→ Stated goal
Print the following lines word for word, with no character changed.
-- -- --
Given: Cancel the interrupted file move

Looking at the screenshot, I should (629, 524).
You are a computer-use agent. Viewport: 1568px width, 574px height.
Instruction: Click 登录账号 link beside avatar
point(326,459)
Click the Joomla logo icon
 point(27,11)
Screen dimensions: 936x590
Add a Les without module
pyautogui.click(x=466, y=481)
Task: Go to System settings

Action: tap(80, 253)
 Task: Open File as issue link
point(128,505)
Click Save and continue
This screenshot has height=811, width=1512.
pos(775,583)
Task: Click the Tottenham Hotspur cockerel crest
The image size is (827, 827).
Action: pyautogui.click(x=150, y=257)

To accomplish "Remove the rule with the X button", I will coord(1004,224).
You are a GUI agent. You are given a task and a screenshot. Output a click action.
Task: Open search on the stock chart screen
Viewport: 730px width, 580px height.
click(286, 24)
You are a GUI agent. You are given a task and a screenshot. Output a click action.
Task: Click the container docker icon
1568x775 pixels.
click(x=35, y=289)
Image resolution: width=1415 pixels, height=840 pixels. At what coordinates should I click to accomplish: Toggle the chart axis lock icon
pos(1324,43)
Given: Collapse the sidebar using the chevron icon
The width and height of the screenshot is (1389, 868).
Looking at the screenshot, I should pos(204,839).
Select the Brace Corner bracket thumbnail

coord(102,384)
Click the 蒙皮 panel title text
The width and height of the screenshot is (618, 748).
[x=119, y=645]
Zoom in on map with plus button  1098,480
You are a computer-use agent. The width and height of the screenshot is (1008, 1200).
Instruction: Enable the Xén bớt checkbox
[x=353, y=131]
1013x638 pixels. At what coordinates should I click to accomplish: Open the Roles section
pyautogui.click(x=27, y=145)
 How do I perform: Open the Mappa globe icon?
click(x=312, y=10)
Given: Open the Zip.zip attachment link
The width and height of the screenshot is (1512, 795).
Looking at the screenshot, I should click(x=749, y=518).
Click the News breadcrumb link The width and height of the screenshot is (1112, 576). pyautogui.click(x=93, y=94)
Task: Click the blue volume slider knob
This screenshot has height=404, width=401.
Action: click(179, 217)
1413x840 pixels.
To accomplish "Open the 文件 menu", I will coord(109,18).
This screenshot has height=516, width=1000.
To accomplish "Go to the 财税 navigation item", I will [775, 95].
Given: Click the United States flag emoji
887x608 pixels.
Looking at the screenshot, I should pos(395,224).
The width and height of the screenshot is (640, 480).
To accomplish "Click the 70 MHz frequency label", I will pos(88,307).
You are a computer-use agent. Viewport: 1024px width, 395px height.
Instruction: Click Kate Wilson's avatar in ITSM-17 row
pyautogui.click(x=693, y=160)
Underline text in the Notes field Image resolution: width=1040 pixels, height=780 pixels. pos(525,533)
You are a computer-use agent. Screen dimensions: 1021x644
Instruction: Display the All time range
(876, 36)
-- -- --
→ Output of the task
Given: Cancel the interrupted file move

Looking at the screenshot, I should (629, 524).
You are a computer-use agent. Viewport: 1568px width, 574px height.
Instruction: Click 登录账号 link beside avatar
point(326,459)
Click the Joomla logo icon
 point(27,11)
Screen dimensions: 936x590
Add a Les without module
pyautogui.click(x=466, y=481)
Task: Go to System settings

Action: tap(80, 253)
 Task: Open File as issue link
point(128,505)
Click Save and continue
This screenshot has height=811, width=1512.
pos(775,583)
Task: Click the Tottenham Hotspur cockerel crest
The image size is (827, 827).
Action: pyautogui.click(x=150, y=257)

To accomplish "Remove the rule with the X button", I will coord(1004,224).
You are a GUI agent. You are given a task and a screenshot. Output a click action.
Task: Open search on the stock chart screen
Viewport: 730px width, 580px height.
click(286, 24)
You are a GUI agent. You are given a task and a screenshot. Output a click action.
Task: Click the container docker icon
1568x775 pixels.
click(x=35, y=289)
Image resolution: width=1415 pixels, height=840 pixels. At what coordinates should I click to accomplish: Toggle the chart axis lock icon
pos(1324,43)
Given: Collapse the sidebar using the chevron icon
The width and height of the screenshot is (1389, 868).
Looking at the screenshot, I should pos(204,839).
Select the Brace Corner bracket thumbnail

coord(102,384)
Click the 蒙皮 panel title text
The width and height of the screenshot is (618, 748).
[x=119, y=645]
Zoom in on map with plus button  1098,480
You are a computer-use agent. The width and height of the screenshot is (1008, 1200).
Instruction: Enable the Xén bớt checkbox
[x=353, y=131]
1013x638 pixels. At what coordinates should I click to accomplish: Open the Roles section
pyautogui.click(x=27, y=145)
 How do I perform: Open the Mappa globe icon?
click(x=312, y=10)
Given: Open the Zip.zip attachment link
The width and height of the screenshot is (1512, 795).
Looking at the screenshot, I should click(x=749, y=518).
Click the News breadcrumb link The width and height of the screenshot is (1112, 576). pyautogui.click(x=93, y=94)
Task: Click the blue volume slider knob
This screenshot has height=404, width=401.
Action: click(179, 217)
1413x840 pixels.
To accomplish "Open the 文件 menu", I will coord(109,18).
This screenshot has height=516, width=1000.
To accomplish "Go to the 财税 navigation item", I will [775, 95].
Given: Click the United States flag emoji
887x608 pixels.
Looking at the screenshot, I should pos(395,224).
The width and height of the screenshot is (640, 480).
To accomplish "Click the 70 MHz frequency label", I will pos(88,307).
You are a computer-use agent. Viewport: 1024px width, 395px height.
Instruction: Click Kate Wilson's avatar in ITSM-17 row
pyautogui.click(x=693, y=160)
Underline text in the Notes field Image resolution: width=1040 pixels, height=780 pixels. pos(525,533)
You are a computer-use agent. Screen dimensions: 1021x644
Instruction: Display the All time range
(876, 36)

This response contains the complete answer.